Banyak emosi dan perasaan tak terduga muncul di hati para penonton semifinal EURO 2024 antara Prancis dan Spanyol.
Ada rasa lega dari para penggemar netral, karena mereka merasa bahwa tim yang dianggap sebagai kandidat juara EURO bermain seperti itu berarti mereka mungkin tidak perlu bermimpi untuk mencapai final. Ada juga kekecewaan dari para penggemar Prancis, karena perjalanan mereka berakhir di luar dugaan.
Mbappe (10) terjebak dalam lingkaran pemain Spanyol.
Reuters
Namun, ada juga rasa frustrasi dan kritik yang cukup besar. Mungkinkah sebuah tim yang penuh bintang, meskipun mencapai semifinal, memainkan sepak bola dengan kualitas yang buruk? Tetapi kekecewaan terbesar berpusat pada satu nama: Mbappe. Sejak memenangkan Piala Dunia 2018 di Rusia, tim nasional Prancis telah menjadi sanderanya, baik secara positif maupun negatif. Tidak ada yang menyangkal betapa bagusnya penampilannya di Piala Dunia 2022, menjadi pencetak gol terbanyak dan hanya kalah dari Argentina melalui adu penalti, tetapi dialah juga yang membuat tim Prancis tegang di EURO 2020, bermain buruk dan tersingkir oleh Swiss di perempat final melalui adu penalti, di mana ia gagal mengeksekusi satu-satunya penalti. Di EURO 2024, mengenakan ban kapten—yang menurut beberapa orang ia curi dari Griezmann—ia tampil lebih buruk lagi, hanya mencetak satu gol dari penalti, menciptakan peluang bagi Kolo Muanani untuk mencetak gol pembuka melawan Spanyol, dan selain itu mencetak nol gol. Performa buruknya adalah salah satu alasan mengapa Prancis bermain sangat buruk di turnamen tersebut dan pantas tersingkir.

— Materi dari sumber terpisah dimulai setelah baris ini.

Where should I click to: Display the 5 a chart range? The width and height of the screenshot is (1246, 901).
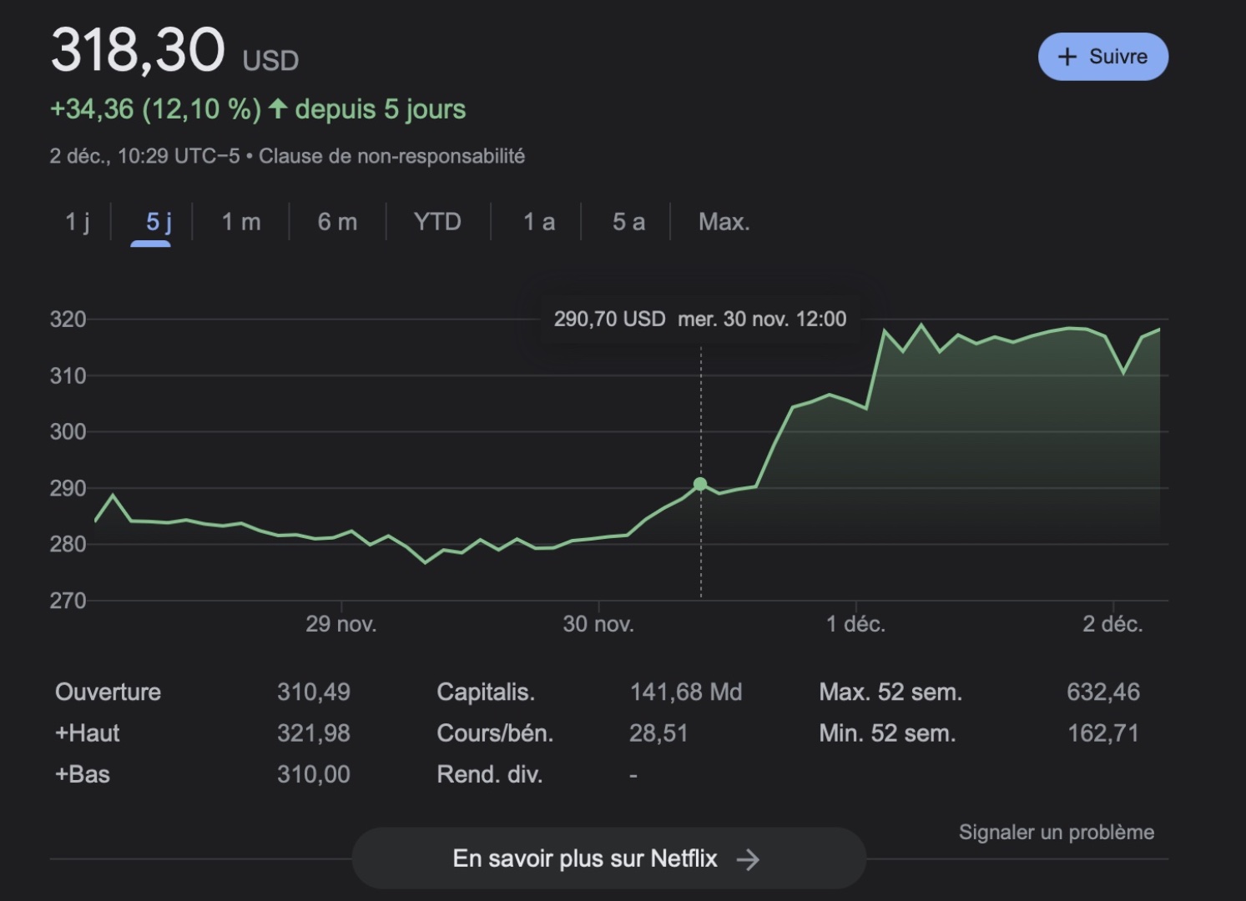click(x=628, y=222)
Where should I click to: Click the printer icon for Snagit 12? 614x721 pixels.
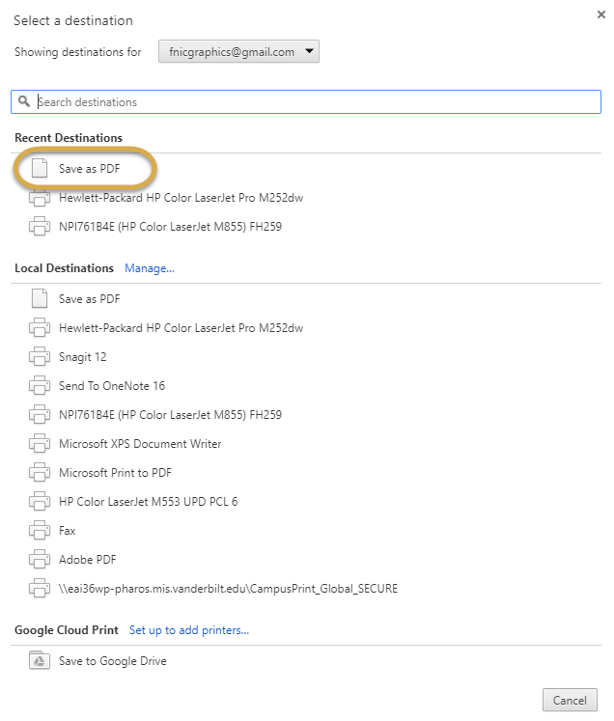point(40,356)
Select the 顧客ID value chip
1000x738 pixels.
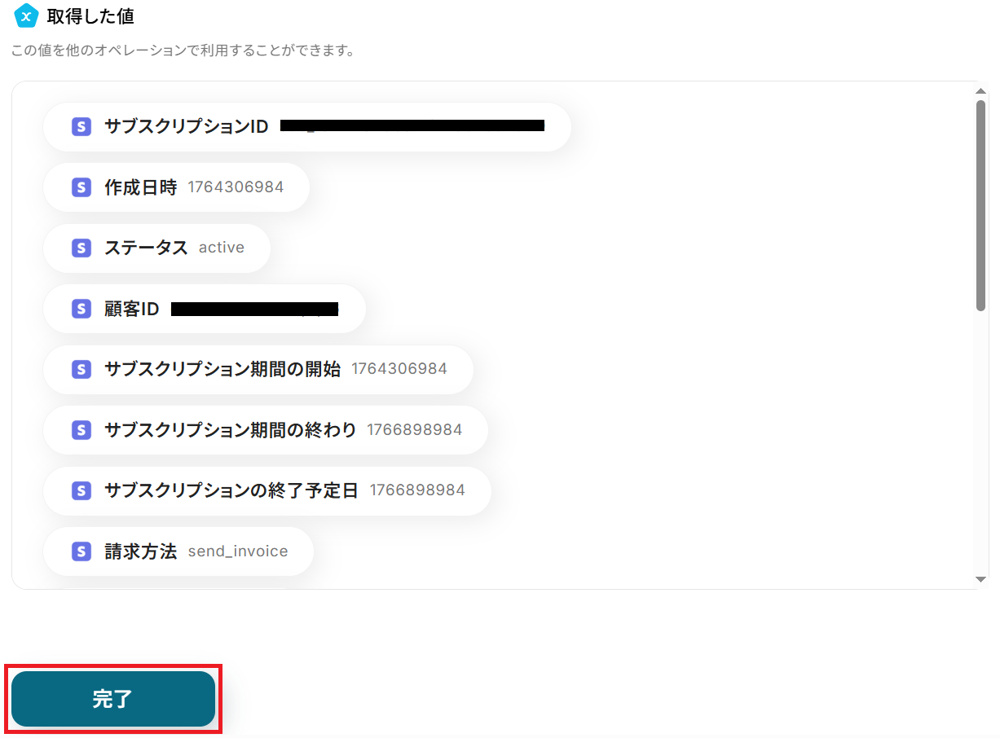[205, 309]
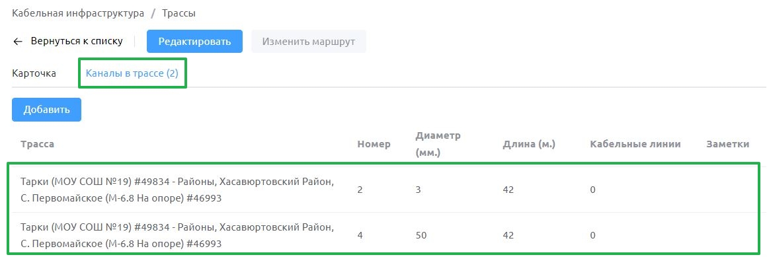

Kesedihan yang bernama Mbappe
Tak dapat disangkal bahwa nasib Prancis bergantung padanya, dan dia mengkhianati mereka, sama seperti Brasil yang pernah membangun tim dan filosofi bermain mereka di sekitar Neymar. Mantan rekan setim Mbappe di PSG ini tidak pernah membalas kesabaran dan cinta para penggemar. Mbappe pun sama; dia gagal memenuhi harapan banyak rekan setimnya sebagai seorang pemimpin. Di EURO ini, dia menggantungkan nasibnya dan nasib tim pada hidung yang patah, dan kemudian, ketika keadaan memburuk karena performanya yang buruk, pelatih Deschamps berbicara atas namanya, mengatakan bahwa dia merasa tidak nyaman mengenakan masker dan berkeringat, seolah-olah tidak ada orang lain di dunia yang pernah bermain sambil mengenakan masker. "Mbappe tidak bermain seperti biasanya," jelas Deschamps tentang dirinya dalam konferensi pers pasca pertandingan. Tetapi dia sendiri harus menjelaskan mengapa seluruh sistem penyerangan Prancis begitu lumpuh di turnamen ini, mengapa tim dengan begitu banyak bintang, yang dianggap sebagai penantang gelar, menghasilkan sepak bola tanpa emosi dan terjebak dalam ketidakstabilan seorang kapten bernama Mbappe. Seluruh turnamen ini merupakan bencana bagi lini serang Prancis, bukan hanya Mbappe. Kolo Muani adalah satu-satunya yang tidak dikritik karena ia berperan dalam dua gol melawan Belgia dan Spanyol, tetapi Thuram jelas pantas menerima kemarahan para penggemar, Giroud menerima lebih banyak simpati karena ia juga memainkan pertandingan terakhirnya untuk tim nasional pada usia 37 tahun, Dembele bukanlah pemain yang benar-benar piawai mencetak gol, performa Griezmann merosot, dan Mbappe pantas menerima semua kritik. Ketidakmampuan Deschamps untuk mengendalikan lini serang terlihat dari fakta bahwa ia menggunakan enam formasi menyerang yang berbeda dalam enam pertandingan turnamen. Jika sebuah era untuk tim nasional Prancis berakhir dengan Giroud, satu-satunya pemain yang tersisa dari tim Prancis pertama Deschamps di bawah kepemimpinannya 12 tahun lalu, hal itu juga menimbulkan pertanyaan tentang kehadiran Griezmann dan pengembangan gaya bermain di sekitar Mbappe. Kapten Prancis yang bertopeng juga merupakan simbol Prancis di EURO ini, karena para penyerang mereka juga tampak mengenakan topeng saat bermain.